Rides2Work Losses Denied: Pa. Court Upholds Tax Ruling on Carpool Startup Without Sales
CFTC Nails Crypto Trader in Landmark Fraud Win
The Ninth Circuit just upheld a massive victory for the CFTC against James Devlin Crombie, a crypto trader accused of scamming investors out of millions through a Ponzi-like scheme involving Bitcoin and futures contracts. This ruling reinforces the agency’s grip on digital asset fraud, signaling to markets that crypto isn’t a regulatory Wild West—traders now face real federal heat for manipulative schemes.
The saga kicked off in 2011 when the CFTC sued Crombie, alleging he ran a fraudulent operation promising sky-high returns on Bitcoin investments tied to commodity futures pools.
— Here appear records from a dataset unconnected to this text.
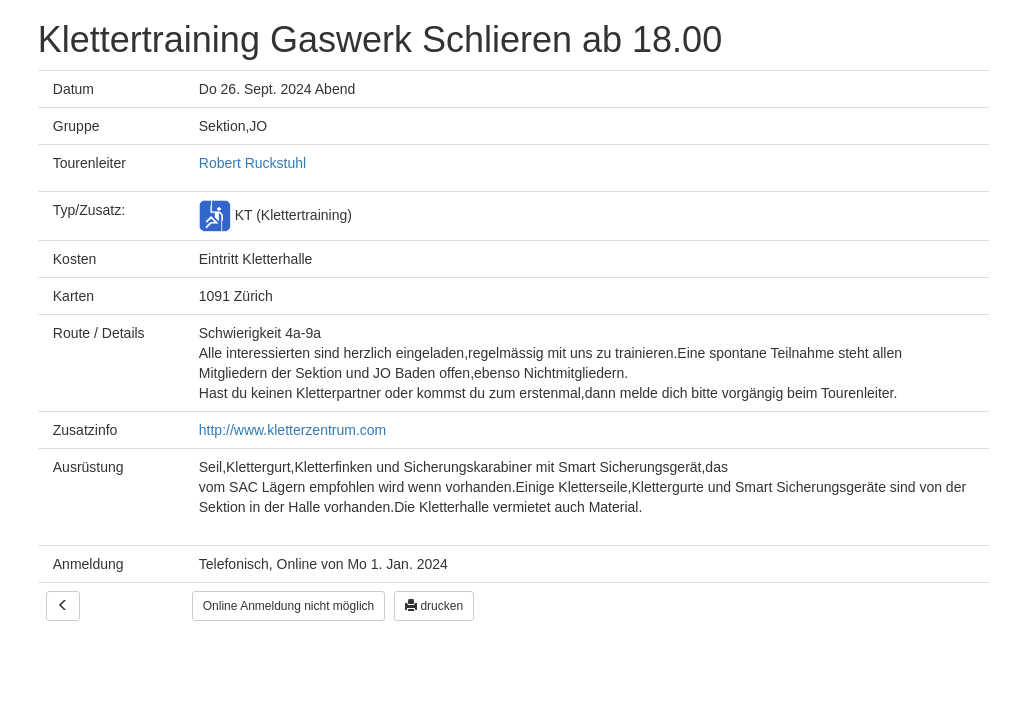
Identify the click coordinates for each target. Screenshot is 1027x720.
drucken (434, 606)
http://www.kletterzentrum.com (293, 430)
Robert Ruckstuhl (252, 163)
Crombie appealed a district court judgment that hit him with disgorgement, penalties, and a trading ban after a jury found him liable for fraud and unregistered commodity pool operation. The Ninth Circuit panel unanimously affirmed: Crombie’s scheme qualified as illegal futures trading under the Commodity Exchange Act, his defenses flopped, and the damages stuck—no reversal, no mercy. Crombie loses big; CFTC wins outright, paving the way for immediate enforcement and asset seizures.
In plain terms, courts just greenlit CFTC policing crypto fraud like any Wall Street hustle—no special immunity for Bitcoin wrappers. This slams the door on “it’s just crypto” excuses, treating digital tokens as regulatable commodities when tied to futures or pools.
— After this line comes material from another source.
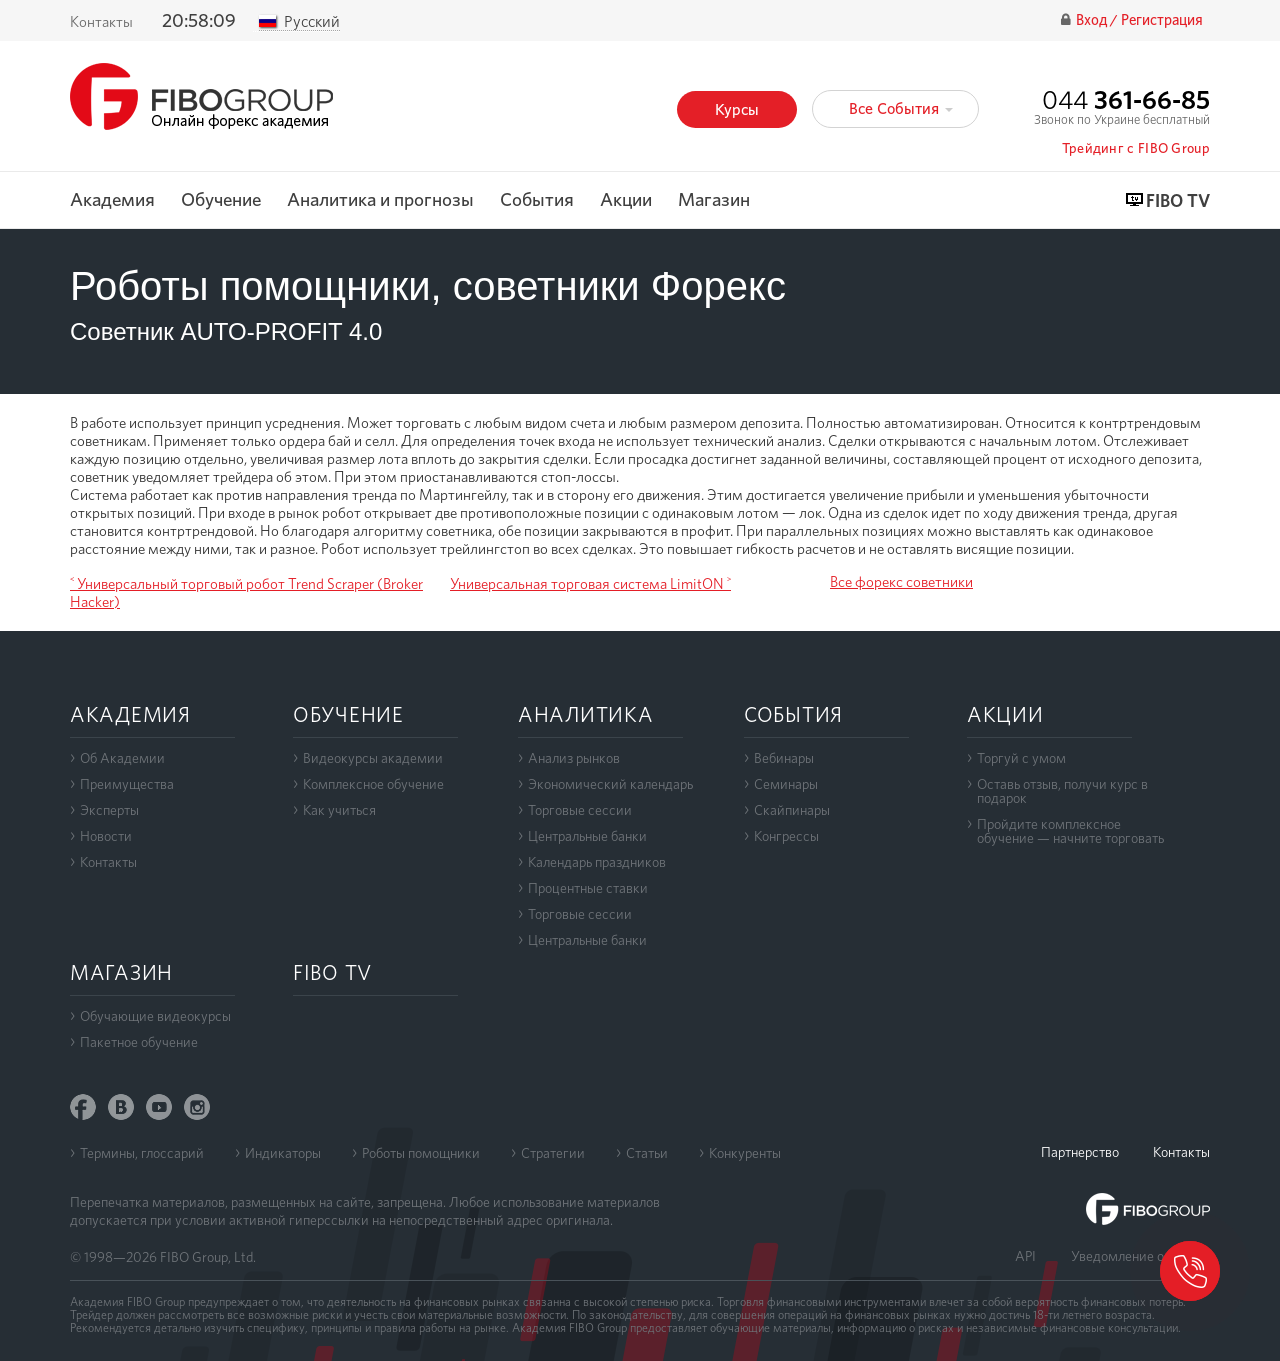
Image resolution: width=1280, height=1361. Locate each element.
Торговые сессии (580, 810)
Markets feel the chill: CFTC’s authority surges alongside the SEC’s, squeezing exchanges and DeFi platforms to tighten KYC and fraud checks or risk similar smackdowns. Decentralization takes a hit as regulators flex on token classifications—stablecoins and yield schemes now scream “commodity pool” risks. Traders dump risky plays, sentiment sours on unvetted projects, but legit operators spot opportunity in compliance-driven safe havens.
Watch your schemes—fraud hunts are open season, but clean crypto thrives.